YOUR INSTRUCTIONS
Rewrite the records below, swapping every "How do I perform" for "How should I carry out" and leaving everything else unchanged.

Dataset records
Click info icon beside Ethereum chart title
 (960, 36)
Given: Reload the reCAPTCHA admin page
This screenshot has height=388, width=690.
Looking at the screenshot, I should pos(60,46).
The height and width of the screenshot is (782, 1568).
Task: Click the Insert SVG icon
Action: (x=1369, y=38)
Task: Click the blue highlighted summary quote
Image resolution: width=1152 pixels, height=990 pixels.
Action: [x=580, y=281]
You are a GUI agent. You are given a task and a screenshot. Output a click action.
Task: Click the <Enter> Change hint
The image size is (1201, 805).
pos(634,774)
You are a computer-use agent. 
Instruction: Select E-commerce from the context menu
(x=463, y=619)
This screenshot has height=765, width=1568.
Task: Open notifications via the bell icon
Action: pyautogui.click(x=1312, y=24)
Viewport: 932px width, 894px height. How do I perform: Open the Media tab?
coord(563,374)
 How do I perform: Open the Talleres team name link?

ANSWER TO THIS TASK
Click info icon beside Ethereum chart title
 (960, 36)
Given: Reload the reCAPTCHA admin page
This screenshot has height=388, width=690.
Looking at the screenshot, I should pos(60,46).
The height and width of the screenshot is (782, 1568).
Task: Click the Insert SVG icon
Action: (x=1369, y=38)
Task: Click the blue highlighted summary quote
Image resolution: width=1152 pixels, height=990 pixels.
Action: [x=580, y=281]
You are a GUI agent. You are given a task and a screenshot. Output a click action.
Task: Click the <Enter> Change hint
The image size is (1201, 805).
pos(634,774)
You are a computer-use agent. 
Instruction: Select E-commerce from the context menu
(x=463, y=619)
This screenshot has height=765, width=1568.
Task: Open notifications via the bell icon
Action: pyautogui.click(x=1312, y=24)
Viewport: 932px width, 894px height. How should I carry out: Open the Media tab?
coord(563,374)
 How should I carry out: Open the Talleres team name link?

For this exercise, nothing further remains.